You will also need a copy of the US government's hazardous materials table to decipher the four-digit codes. For example, the "1203" on the sample placard means gasoline or gasohol. I found a PDF copy of the table here.

• 1824 -- sodium hydroxide solution
• 1966 -- refrigerated liquid hydrogen
• 3264 -- acidic, inorganic, corrosive liquid
• 3257 -- elevated temperature at or above 100 degreesC and below its flash point (including molten metals, molten salts, etc.)

So, give HazMat a try. Have fun, collect them all...and be careful out there.

Tuesday July 24, 2007

Actually, not operators. Even better, members of the Sun Studio engineering team are standing by to answer your questions on a live chat session every day this week from 9am-11am Pacific time, starting today.

Questions about our C, Fortran, or C++ compilers? Questions about performance analysis? High Performance Computing? Solaris Express Developer Edition? Whatever. Everything is fair game so have at it and give them your toughest questions.

Go directly to the live chat session here. Read Roman's blog intro here.

Thursday July 19, 2007

I went hunting for Herkimer Diamonds this weekend on my way to and from visiting a friend in western New York. Hermiker Diamonds aren't real diamonds; they are doubly-terminated quartz crystals sought after by mineral collectors.

There is something very elemental and fun about sitting in a rock pit smashing open rocks with a hammer to reveal well-formed, free-floating crystals nestled in little vugs within the rock matrix. Here are two photos showing crystals I found in this manner.

I visited both the Herkimer Diamond Mines and the Ace of Diamonds Mine, which are located next door to each other on Rt 28 in Herkimer, NY. Herkimer Diamond Mines is the more upscale of the two businesses, featuring a nice mineral museum and an extensive mineral shop. Ace of Diamonds was more rustic and I think caters to a more serious crowd of "miners". It has a basic general store and offers a wider selection of tools for rent.

Regardless of which establishment you choose, you will eventually find yourself either pounding on a pile of rocks or, if you have more time and are more serious, trying to hammer, chisel and pry your way to discovering a mineral pocket in the ledge visible at both sites.

Bring your own tools if you like, and definitely bring safety glasses.

Monday July 16, 2007

Dave Miller (yes, that Dave Miller) is working to bring up Linux as a guest operating system on Sun's new SPARC virtualization technology, Logical Domains (LDOMS). He has posted a short technical walkthrough of LDOMS on his blog.

Monday July 02, 2007

I attended the North American premiere of Brian Eno's 77 Million Paintings last night. This was the third night of the premiere, which was held as a private event for Long Now members. It was held simultaneously in San Francisco and Second Life. I attended the SL event, my first virtual party.

Entrance to the venue.


Eno dropped in for a short while to say hello.

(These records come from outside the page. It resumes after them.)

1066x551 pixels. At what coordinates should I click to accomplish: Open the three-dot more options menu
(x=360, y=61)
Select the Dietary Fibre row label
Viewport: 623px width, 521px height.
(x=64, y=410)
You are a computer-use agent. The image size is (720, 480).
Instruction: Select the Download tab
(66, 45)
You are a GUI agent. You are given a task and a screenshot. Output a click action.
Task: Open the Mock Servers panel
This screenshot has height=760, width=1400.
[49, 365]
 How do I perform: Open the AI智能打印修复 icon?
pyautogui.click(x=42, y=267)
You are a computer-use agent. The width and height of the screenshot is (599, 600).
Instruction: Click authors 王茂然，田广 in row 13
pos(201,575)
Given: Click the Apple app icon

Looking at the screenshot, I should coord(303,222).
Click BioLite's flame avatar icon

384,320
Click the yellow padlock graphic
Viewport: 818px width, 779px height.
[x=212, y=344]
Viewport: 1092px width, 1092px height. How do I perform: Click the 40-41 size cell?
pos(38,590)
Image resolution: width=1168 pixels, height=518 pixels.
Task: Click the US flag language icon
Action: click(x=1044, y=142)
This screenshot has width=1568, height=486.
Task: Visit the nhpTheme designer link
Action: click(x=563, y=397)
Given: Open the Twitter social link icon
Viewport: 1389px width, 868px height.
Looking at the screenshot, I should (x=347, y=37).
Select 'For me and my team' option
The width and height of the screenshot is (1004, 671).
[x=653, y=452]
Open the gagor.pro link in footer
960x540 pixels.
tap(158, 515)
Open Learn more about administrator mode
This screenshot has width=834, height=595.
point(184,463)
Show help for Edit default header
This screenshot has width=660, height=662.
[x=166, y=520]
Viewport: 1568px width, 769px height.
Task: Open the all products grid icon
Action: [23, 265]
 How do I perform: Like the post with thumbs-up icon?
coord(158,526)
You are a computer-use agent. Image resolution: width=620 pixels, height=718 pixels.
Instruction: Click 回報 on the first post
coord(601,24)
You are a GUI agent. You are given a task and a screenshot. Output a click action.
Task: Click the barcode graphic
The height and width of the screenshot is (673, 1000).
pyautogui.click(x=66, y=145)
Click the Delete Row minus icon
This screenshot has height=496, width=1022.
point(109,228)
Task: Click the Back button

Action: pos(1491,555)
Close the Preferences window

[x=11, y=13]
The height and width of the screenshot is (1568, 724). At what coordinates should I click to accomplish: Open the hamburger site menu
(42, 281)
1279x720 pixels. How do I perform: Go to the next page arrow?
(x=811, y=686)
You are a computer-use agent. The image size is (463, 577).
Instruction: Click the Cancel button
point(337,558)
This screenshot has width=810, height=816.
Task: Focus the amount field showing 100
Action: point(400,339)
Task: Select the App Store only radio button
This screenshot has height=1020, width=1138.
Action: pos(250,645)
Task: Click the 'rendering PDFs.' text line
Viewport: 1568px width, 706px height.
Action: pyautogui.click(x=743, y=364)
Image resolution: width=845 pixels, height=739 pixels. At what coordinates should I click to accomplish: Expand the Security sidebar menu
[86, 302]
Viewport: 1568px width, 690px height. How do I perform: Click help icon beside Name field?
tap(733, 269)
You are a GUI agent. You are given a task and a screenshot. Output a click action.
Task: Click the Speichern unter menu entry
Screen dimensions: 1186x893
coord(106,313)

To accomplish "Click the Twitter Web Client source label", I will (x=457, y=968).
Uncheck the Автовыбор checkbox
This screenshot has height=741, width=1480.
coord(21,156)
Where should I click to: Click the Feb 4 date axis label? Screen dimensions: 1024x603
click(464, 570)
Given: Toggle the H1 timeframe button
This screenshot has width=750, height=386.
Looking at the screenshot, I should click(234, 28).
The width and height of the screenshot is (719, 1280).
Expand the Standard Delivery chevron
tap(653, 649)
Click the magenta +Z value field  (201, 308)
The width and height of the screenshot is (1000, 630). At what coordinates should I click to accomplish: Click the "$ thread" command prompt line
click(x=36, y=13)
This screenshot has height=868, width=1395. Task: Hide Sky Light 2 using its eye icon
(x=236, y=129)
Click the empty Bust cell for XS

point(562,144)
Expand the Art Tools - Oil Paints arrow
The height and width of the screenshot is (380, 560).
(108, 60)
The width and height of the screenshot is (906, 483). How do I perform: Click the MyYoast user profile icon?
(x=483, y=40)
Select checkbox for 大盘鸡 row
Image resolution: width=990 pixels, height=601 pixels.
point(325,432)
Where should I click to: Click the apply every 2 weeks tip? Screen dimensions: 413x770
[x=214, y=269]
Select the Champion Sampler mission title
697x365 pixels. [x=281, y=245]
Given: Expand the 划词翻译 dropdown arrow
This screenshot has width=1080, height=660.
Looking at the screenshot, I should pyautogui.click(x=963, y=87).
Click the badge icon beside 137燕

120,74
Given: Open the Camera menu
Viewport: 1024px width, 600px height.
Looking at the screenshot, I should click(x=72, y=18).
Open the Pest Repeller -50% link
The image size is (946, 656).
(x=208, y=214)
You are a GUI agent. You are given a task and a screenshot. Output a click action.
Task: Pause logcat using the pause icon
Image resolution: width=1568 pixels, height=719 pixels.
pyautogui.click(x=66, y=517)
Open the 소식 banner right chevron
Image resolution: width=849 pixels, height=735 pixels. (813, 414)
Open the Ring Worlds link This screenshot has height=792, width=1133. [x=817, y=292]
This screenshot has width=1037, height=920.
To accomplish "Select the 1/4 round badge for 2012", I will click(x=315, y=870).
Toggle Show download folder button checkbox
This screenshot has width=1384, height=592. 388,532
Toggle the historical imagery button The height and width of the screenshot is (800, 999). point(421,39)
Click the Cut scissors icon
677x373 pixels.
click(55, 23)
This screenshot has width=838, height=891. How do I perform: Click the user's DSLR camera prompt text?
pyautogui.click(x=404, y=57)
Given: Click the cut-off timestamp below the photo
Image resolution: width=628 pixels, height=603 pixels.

And strolled in to visit the installment itself in the next room.

blueair.tv did a fantastic job creating the SL venue. The installment was wonderfully done with subdued lighting, rich wooden flooring, and an excellent Eno mix playing in the background. Bravo!

I've completed my series of blog entries about Sun's HPC Consortium meeting in Dresden last week. All customer talks and a selection of Sun talks were included. I wasn't able to cover all of the Sun talks or any of the partner talks at the event due to time constraints. You might be amazed at how long it took to create the entries referenced below.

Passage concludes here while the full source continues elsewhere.